(Text and element pointing data)

>>>

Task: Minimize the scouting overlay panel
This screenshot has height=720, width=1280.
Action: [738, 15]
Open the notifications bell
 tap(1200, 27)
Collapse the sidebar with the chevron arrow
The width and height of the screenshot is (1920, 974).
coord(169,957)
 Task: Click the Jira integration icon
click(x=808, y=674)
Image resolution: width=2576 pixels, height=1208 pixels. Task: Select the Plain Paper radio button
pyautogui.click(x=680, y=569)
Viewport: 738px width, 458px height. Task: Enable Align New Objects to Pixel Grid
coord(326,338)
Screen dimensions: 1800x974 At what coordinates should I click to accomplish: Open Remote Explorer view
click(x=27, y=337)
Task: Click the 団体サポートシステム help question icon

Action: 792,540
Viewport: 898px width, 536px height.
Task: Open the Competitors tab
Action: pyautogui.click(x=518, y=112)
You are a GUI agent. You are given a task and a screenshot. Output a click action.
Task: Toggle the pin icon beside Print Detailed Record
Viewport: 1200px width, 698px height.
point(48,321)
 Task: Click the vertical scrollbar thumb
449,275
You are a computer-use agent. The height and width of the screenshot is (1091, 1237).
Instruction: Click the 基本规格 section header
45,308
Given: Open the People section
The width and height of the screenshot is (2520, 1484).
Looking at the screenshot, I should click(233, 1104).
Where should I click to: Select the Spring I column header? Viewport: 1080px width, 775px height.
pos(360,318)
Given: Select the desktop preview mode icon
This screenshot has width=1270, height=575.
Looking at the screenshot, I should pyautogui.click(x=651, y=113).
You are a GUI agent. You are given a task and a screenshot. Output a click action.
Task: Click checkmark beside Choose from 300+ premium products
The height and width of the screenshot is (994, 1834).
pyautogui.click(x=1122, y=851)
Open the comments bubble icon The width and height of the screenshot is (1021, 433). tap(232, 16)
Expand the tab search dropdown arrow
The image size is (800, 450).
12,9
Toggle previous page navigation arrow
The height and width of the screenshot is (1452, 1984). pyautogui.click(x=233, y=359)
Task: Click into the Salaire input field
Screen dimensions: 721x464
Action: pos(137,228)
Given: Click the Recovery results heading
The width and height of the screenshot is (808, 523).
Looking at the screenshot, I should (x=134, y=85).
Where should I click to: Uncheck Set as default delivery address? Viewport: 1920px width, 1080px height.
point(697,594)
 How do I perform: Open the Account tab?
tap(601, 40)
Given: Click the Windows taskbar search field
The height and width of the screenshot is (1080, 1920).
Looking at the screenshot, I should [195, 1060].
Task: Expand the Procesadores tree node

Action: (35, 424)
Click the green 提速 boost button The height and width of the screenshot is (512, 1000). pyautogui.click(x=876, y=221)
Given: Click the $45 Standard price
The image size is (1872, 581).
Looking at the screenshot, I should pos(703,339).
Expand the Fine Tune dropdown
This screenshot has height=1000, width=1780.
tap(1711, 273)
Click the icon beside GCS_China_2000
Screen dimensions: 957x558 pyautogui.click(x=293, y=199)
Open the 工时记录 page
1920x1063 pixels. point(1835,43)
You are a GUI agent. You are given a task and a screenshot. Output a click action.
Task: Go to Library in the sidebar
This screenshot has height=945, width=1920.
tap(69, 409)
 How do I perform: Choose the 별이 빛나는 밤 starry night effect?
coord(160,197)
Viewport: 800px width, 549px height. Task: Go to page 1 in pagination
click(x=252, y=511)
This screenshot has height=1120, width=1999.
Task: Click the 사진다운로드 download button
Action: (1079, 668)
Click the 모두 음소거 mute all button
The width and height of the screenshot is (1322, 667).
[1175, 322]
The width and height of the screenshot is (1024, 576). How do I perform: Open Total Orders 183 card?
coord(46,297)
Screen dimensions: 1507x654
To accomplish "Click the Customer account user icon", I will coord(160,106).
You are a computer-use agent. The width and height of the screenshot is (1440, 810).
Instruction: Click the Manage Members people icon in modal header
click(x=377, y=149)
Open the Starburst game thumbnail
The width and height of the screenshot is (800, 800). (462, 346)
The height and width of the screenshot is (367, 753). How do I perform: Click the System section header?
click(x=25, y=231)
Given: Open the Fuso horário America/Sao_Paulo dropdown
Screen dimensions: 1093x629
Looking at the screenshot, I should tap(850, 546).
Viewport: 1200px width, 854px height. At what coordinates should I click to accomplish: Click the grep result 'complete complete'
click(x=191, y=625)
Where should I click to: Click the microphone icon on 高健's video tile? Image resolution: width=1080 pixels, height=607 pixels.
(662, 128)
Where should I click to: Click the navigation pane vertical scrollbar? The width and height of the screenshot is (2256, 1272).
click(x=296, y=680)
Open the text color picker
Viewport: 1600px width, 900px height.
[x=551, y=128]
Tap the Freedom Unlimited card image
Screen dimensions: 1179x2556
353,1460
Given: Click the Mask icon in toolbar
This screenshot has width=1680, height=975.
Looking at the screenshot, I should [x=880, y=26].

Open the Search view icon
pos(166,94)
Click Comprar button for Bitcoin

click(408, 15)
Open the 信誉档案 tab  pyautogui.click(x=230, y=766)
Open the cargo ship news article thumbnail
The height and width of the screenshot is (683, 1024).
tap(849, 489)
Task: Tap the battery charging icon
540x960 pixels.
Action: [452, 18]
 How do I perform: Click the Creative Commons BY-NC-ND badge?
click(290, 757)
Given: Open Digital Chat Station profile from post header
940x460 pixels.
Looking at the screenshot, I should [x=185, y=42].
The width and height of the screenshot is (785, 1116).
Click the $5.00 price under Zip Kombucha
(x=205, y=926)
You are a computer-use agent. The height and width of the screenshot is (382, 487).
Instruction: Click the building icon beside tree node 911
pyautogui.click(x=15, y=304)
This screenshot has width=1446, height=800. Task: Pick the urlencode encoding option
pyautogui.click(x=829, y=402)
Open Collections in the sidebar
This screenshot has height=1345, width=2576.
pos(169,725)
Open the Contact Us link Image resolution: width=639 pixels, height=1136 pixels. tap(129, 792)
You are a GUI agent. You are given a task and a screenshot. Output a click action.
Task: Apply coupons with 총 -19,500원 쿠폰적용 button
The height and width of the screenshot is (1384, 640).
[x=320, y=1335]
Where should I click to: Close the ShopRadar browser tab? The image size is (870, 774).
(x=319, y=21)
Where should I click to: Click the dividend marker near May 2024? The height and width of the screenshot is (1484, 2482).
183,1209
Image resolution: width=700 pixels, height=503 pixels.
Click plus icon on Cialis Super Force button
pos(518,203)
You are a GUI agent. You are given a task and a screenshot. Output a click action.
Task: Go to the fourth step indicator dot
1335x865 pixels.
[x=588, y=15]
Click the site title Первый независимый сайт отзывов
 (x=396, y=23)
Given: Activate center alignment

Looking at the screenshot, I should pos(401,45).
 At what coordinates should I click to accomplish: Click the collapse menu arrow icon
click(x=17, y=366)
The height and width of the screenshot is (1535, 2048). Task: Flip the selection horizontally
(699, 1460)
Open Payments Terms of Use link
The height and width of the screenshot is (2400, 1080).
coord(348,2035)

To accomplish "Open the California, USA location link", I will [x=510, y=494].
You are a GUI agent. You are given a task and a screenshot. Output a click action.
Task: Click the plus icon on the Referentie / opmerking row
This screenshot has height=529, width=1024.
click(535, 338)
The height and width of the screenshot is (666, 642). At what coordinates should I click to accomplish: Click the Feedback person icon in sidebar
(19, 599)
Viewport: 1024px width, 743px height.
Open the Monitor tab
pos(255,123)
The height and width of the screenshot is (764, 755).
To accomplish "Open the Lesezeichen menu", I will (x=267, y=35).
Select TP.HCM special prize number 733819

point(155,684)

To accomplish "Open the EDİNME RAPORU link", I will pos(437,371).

<<<

◆ TASK INSTRUCTIONS: Starting with the line containing "is (382, 487)." and continuing through the line containing "Open the Contact", convert those lines into a numbered list, skipping any blank lines.

◆ ANSWER FOR THE TASK:
1. You are a computer-use agent. The height and width of the screenshot is (382, 487).
2. Instruction: Click the building icon beside tree node 911
3. pyautogui.click(x=15, y=304)
4. This screenshot has width=1446, height=800. Task: Pick the urlencode encoding option
5. pyautogui.click(x=829, y=402)
6. Open Collections in the sidebar
7. This screenshot has height=1345, width=2576.
8. pos(169,725)
9. Open the Contact Us link Image resolution: width=639 pixels, height=1136 pixels. tap(129, 792)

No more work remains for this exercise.